Authors: Neslihan Taskale Karatug, Mustafa Akcelik

Abstract:

Some literature data show that misL protein play a role on host immune response formed against Salmonella Typhimurium. The aim of the present study is to learn the role of the protein in S. Typhimurium pathogenicity. To describe certain functions of the protein, primarily recombinant misL protein was produced and purified. PCR was performed using a primer set targeted to passenger domain of the misL gene on S. Typhimurium LT2 genome. Amplicon and pet28a vector were enzymatically cleaved with EcoRI and NheI. The digested DNA materials were purified with High Pure PCR Product Purification Kit. The ligation reaction was achieved with the pure products. After preparation of competent Escherichia coli Dh5α, ligation mix was transformed into the cell by electroporation.
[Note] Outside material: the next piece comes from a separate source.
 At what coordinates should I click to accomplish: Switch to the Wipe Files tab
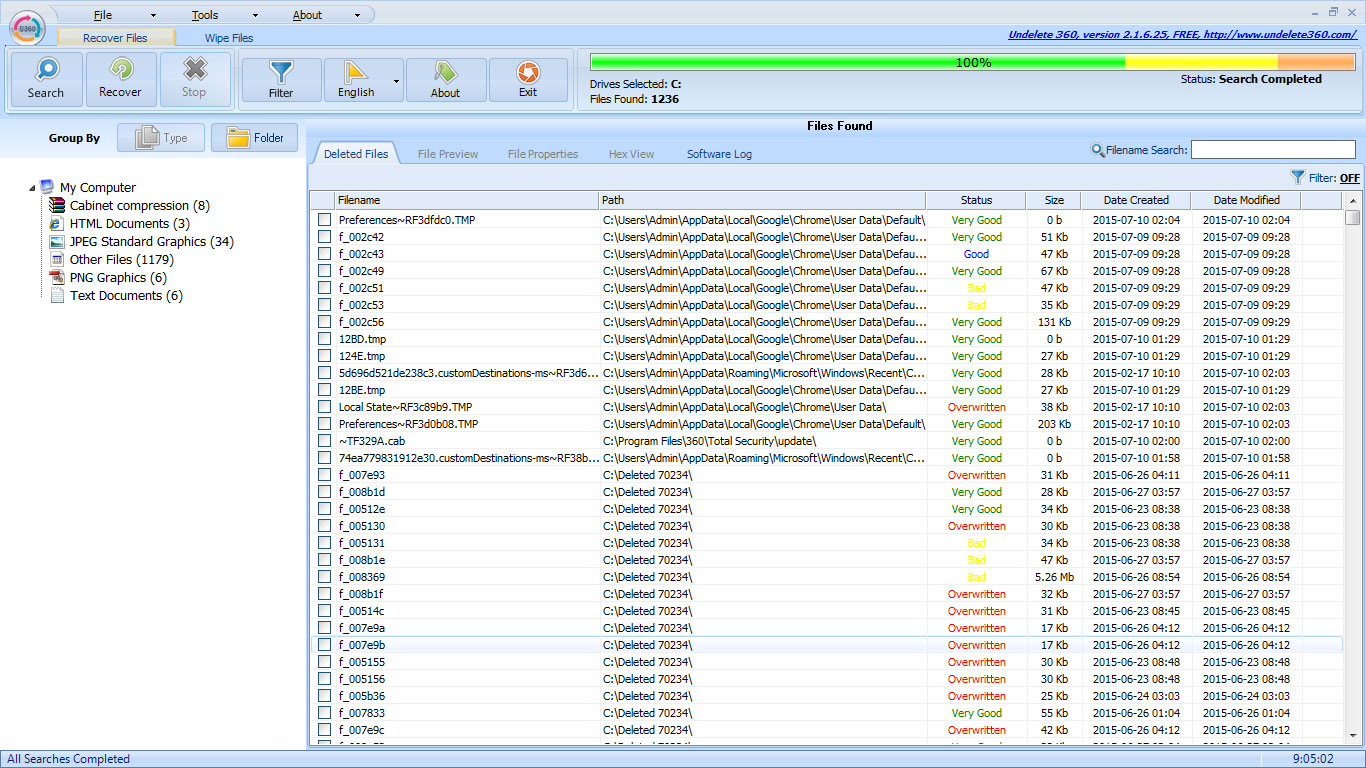[x=229, y=38]
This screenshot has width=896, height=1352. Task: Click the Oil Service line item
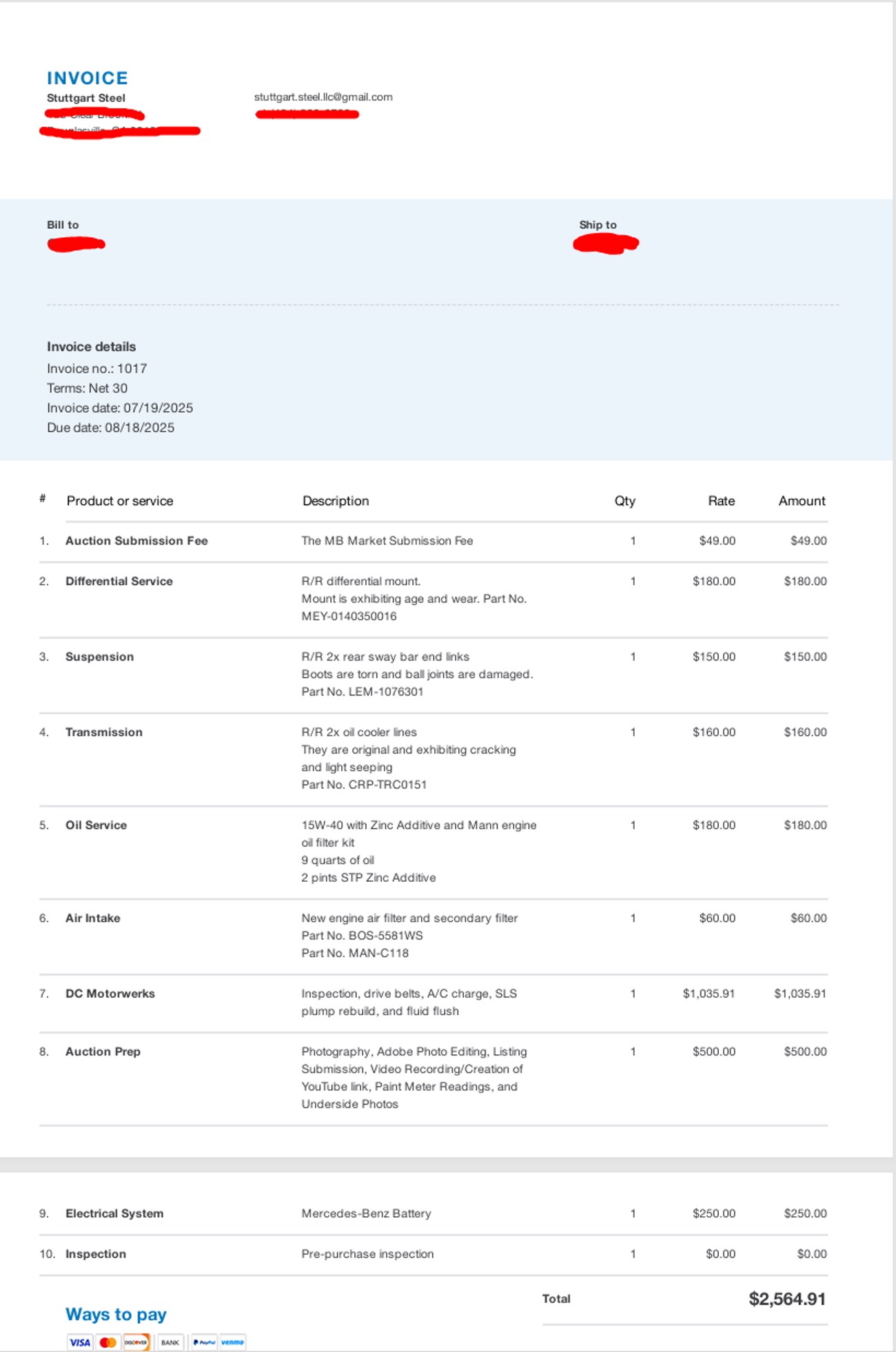pos(96,825)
To confirm the existence of insert gene, recombinant plasmid DNA of Dh5α was isolated with high pure plasmid DNA kit. Proved the correctness of recombinant plasmid was electroporated to BL21. The cell was induced by IPTG. After induction, the presence of recombinant protein was checked by SDS-PAGE. The recombinant misL protein was purified using HisPur Ni-NTA spin colon. The pure protein was shown by SDS-PAGE and western blot immünoassay. The concentration of the protein was measured BCA Protein Assay kit. In the wake of ligation with digested products (2 kb misL and 5.4 kb pet28a) visualised on gel size of the band was about 7.4 kb and was named as pNT01. The pNT01 recombinant plasmid was transformed into Dh5α and colonies were chosen in selective medium. Plasmid DNA isolation from them was carried out. PCR was achieved on the pNT01 to check misL and 2 kb band was observed on the agarose gel. After electroporation of the plasmid and induction of the cell, 68 kDa misL protein was seen. Subsequent to the purification of the protein, only a band was observed on SDS-PAGE. Association of the pure protein with anti-his antibody was verified by the western blot assay. The concentration of the pure misL protein was determined as 345 μg/mL. Production of polyclonal antibody will be achieved by using the obtained pure recombinant misL protein as next step. The role of the protein will come out on the immune system together some assays.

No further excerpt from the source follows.